With a significant increase in asbestos imports in the United States, future illnesses should be a concern for anyone who could find themselves exposed to asbestos. That means that consumers, as well as workers, must be more diligent about their own safety.

With the announcement of potential government policy changes about the easing of regulations regarding asbestos in products, businesses have jumped at a potential opportunity to make a lot of money. Between the months of July and August in 2018, there was a 2,000 percent increase in the amount of asbestos imported into the United States.

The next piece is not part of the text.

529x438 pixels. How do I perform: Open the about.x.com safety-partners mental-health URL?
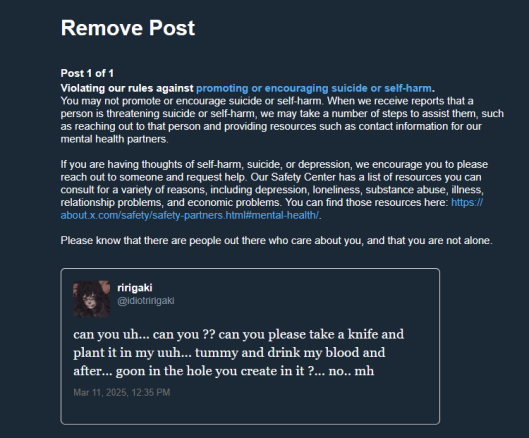click(190, 215)
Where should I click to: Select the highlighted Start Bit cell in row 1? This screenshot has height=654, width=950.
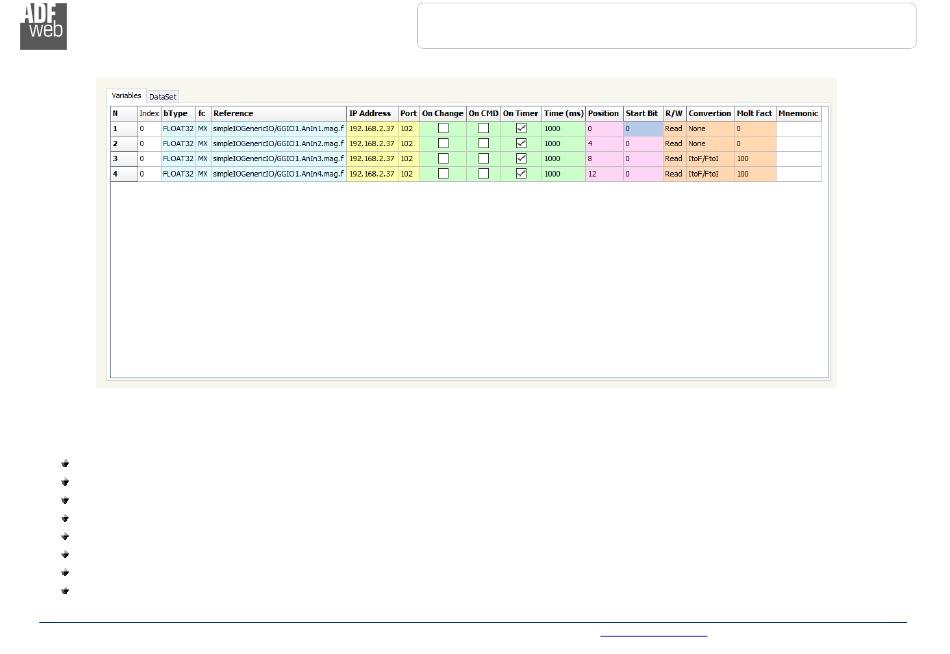click(x=642, y=129)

Many of these companies importing asbestos no doubt hope to get products on the market under the “new use rules” being suggested at this time. There is no way to know yet if these rules actually wind up implemented, as well as how businesses will handle rolling out new products that include asbestos.

However, given the known correlation between asbestos exposure and serious conditions, including mesothelioma, it is concerning that companies are rushing to import the mineral so quickly. It could mean a future spike in disease.

Workers often don’t develop symptoms for decades

Workers exposed daily to asbestos, as well as their families who may inhale particulate asbestos from their clothing, have an increased risk of developing many conditions, including mesothelioma, which is particularly aggressive and insidious.

It takes decades for mesothelioma to develop into a diagnosable condition. In other words, companies may long since have been sold to a different business or dismantled. In this way, businesses can often avoid financial responsibility for the illnesses that they cause their workers.

Anyone with a recent mesothelioma diagnosis or the diagnosis of another cancer-related illness that is linked to asbestos exposure should explore their product use and employment histories. In some cases, it is possible to hold companies responsible if they expose customers or their workers to asbestos.